Climate fact
Geoengineering
Geoengineering can be described as large-scale manipulation of the climate — the deliberate, large-scale intervention in the Earth's climate system in order to moderate global warming. It is an umbrella term for various techniques that explore ways to ease or counteract the effects of global warming. These techniques are usually divided into two categories: removal of greenhouse gases (carbon dioxide removal) and management of solar radiation.
What is geoengineering?
Innovation in this field is growing and has produced many proposals — which is partly why so many ideas remain largely untested in both theory and practice. One suggested solution is mirrors in space to reflect sunlight back. Other ideas include increasing cloud cover to limit solar radiation, or fertilising the ocean to boost the amount of plankton, which would in turn consume more carbon dioxide.
The risks
Geoengineering also carries negative consequences.
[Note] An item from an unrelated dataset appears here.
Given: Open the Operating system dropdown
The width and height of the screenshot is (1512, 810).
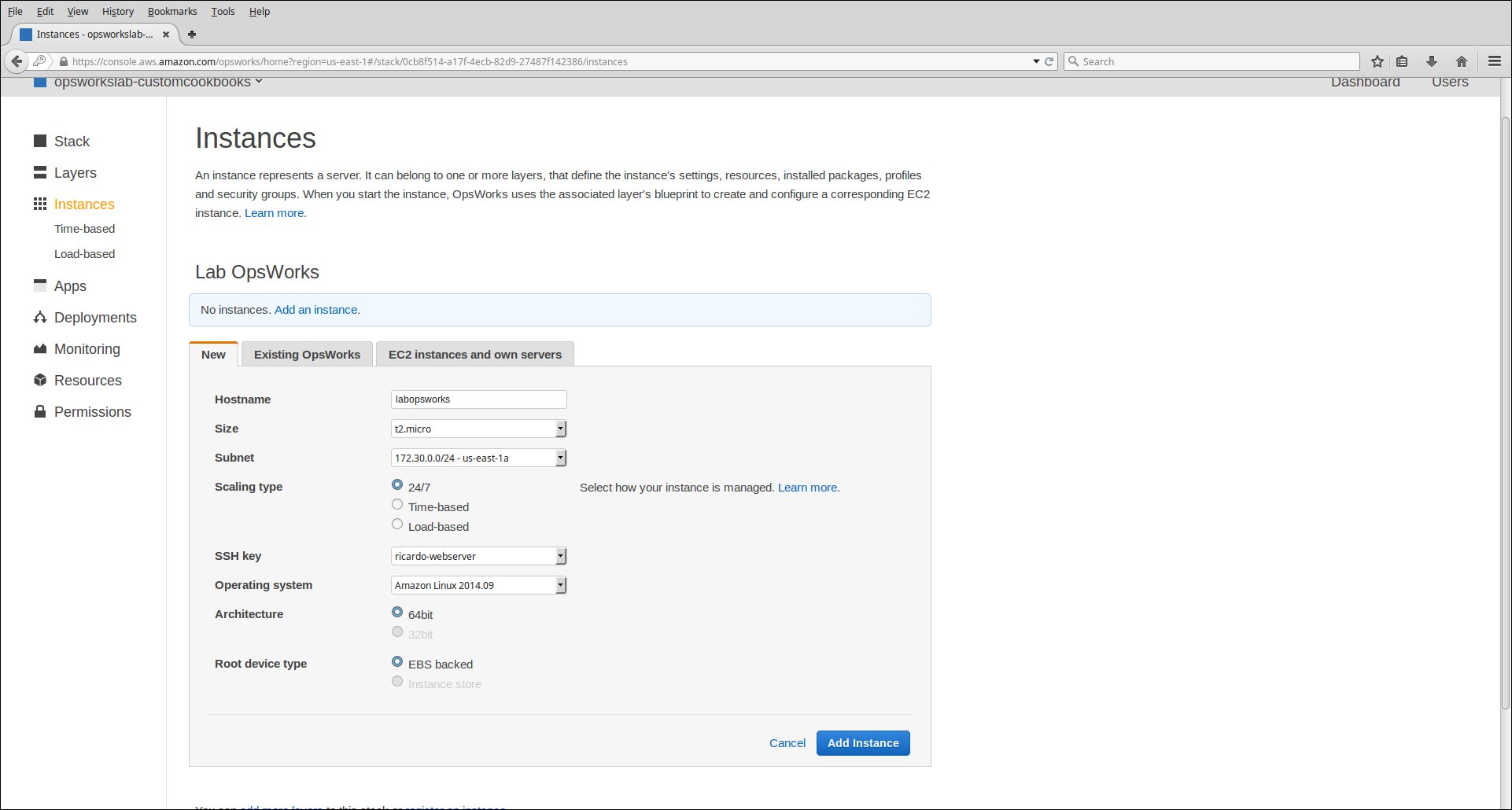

Limiting solar radiation, for instance, would be a problem for solar power, slowing the transition to climate-smart energy sources. It also risks locking us into a long-term dependence on geoengineering. Many people are sceptical, because these are extremely complex, global questions about which knowledge is still relatively limited.
Further difficulties arise from controlling the climate, and above all the weather, since the technology is predicted to lead to uneven outcomes — some countries gaining a better climate while others get a worse one. This has been described as "climate colonialism": the needs of the northern hemisphere prioritised over the southern, with richer countries that can afford geoengineering ending up with a better climate than poorer ones.
Lessons from volcanoes
One source of inspiration for geoengineering has been the 1991 eruption of Mount Pinatubo in the Philippines, whose enormous eruption brought the global average temperature down by about half a degree. A similar event was the 1815 eruption of Mount Tambora in Indonesia — the so-called "year without a summer" — after which global temperatures fell sharply. The cooling from these eruptions comes from emissions of sulphate particles, whose increased presence reflects the sun's rays and lowers the global temperature. It is worth noting that weather modification is not the same as geoengineering: it is limited in time, to shorter periods, and in space, to a few square kilometres at a time.